Debt buyers have been told to balance both the opportunities and threats of the economic conditions.
Asked at the Credit Services Association Half Yearly Meeting, what the impact of a ‘bad bank' which would buy bad debts from the main lenders would be, Zach Lewy, chief executive officer of Arrow Global, said: "Possibly the prospect of a bad bank might encourage lenders to hold off from selling, in the short term. And in the longer term it might compete against the private sector, but ultimately they will either have to sell the debt on or go down the contingent collections route. So it is really more a question of delay, rather than the removal of these assets.

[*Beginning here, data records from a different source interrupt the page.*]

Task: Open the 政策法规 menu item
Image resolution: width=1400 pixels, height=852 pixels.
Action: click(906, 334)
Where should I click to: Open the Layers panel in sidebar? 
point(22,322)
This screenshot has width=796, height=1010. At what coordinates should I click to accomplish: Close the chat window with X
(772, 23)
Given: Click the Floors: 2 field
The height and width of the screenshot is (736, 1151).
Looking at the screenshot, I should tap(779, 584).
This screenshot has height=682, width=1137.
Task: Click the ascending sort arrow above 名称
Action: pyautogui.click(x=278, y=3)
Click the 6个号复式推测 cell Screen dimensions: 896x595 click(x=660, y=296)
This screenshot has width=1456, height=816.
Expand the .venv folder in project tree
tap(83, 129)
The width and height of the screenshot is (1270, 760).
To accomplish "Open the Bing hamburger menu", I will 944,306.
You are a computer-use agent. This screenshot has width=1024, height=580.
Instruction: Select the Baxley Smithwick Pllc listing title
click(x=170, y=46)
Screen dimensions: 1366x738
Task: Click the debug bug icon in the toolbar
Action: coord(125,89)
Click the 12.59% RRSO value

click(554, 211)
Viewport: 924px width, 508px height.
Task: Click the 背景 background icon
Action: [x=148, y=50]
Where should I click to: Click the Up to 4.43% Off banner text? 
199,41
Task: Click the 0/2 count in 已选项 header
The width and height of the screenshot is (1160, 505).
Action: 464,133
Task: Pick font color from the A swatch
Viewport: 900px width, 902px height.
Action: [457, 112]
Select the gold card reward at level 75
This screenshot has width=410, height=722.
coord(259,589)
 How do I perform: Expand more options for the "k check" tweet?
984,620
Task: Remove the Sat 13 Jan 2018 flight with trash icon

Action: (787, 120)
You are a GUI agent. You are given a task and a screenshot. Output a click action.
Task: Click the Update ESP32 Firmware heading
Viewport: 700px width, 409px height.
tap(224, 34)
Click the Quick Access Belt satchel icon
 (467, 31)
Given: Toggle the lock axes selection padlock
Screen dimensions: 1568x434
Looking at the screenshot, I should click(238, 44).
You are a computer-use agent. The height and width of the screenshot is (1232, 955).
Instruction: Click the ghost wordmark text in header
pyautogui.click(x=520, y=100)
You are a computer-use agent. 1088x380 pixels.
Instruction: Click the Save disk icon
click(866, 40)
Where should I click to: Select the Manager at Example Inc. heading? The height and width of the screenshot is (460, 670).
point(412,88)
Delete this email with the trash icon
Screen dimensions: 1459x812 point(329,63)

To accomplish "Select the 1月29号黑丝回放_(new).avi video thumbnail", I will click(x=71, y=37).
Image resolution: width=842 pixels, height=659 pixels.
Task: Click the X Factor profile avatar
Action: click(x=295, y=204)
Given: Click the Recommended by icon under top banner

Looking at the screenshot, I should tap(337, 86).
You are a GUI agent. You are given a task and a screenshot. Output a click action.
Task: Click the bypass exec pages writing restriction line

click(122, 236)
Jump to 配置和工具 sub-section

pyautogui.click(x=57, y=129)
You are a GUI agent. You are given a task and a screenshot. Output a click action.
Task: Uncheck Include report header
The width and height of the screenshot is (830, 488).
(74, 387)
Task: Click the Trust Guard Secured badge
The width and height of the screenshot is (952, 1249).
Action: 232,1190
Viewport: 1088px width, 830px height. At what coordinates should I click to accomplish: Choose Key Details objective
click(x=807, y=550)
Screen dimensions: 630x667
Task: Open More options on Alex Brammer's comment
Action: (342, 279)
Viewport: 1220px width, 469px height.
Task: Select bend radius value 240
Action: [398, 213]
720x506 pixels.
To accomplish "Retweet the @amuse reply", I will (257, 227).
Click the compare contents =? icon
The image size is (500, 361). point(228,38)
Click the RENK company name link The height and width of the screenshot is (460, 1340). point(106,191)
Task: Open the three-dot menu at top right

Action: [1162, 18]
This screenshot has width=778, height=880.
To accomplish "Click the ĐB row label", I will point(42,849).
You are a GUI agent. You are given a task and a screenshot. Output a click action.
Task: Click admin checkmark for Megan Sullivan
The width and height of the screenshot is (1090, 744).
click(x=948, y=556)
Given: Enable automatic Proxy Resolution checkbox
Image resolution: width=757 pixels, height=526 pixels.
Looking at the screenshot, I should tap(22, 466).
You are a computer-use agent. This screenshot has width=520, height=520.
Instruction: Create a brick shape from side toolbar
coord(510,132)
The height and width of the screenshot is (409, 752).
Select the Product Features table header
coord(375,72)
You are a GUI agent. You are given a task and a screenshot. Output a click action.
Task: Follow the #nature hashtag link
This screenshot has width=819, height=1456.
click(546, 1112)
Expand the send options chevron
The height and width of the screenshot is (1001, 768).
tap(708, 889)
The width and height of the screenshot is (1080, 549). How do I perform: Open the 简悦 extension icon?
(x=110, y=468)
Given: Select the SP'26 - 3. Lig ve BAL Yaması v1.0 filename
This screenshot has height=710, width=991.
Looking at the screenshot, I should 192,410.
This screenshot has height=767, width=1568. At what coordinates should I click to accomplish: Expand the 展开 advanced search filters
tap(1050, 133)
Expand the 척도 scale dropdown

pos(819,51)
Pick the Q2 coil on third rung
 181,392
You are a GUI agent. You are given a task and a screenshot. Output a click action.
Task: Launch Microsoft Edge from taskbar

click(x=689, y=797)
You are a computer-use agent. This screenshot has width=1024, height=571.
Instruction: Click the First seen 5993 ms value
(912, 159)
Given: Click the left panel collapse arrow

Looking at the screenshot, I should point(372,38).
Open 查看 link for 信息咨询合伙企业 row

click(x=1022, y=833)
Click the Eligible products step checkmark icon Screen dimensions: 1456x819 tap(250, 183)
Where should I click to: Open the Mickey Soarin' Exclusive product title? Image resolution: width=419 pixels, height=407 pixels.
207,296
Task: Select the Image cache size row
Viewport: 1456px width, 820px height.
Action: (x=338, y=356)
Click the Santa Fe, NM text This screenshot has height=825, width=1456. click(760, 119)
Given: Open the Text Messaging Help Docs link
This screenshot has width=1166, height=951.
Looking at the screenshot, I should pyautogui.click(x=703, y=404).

"Generally I think there will be a couple of quarters where the banks will try to work out what the government wants in terms of debt sales and what they want and then bring these two aspects together into a policy. So there will be a couple of months of stagnation."
Mr Lewy is part of a management team which last month completed a deal to buy Arrow Global, with institutional backing, for an undisclosed sum from US student debt funder Sallie Mae.
Speaking exclusively to CCR he said: "We are delighted to have successfully brought almost a year of negotiations to a close. We are now in an extremely good position, with powerful financial backing, to move the business forward. We have a strong team here and the financial strength to take advantage of some of the opportunities to do good deals which are currently available in the market."
But he warned that some purchasers would struggle in the current climate. He added: "I think there will be some bad events for some firms, the only question is when.
"When you look at the problems for debt purchasers - which incude declining cashflows and overindebtedness - it is not like a train crash where there is a single, sudden event, it is more like a gradual plague. It is not enough to conclude that ‘they are still here, so they must be doing OK'. Look at Citigroup, who were over-levered for years, and this created insolvency risk well before the dramatic incident occurred."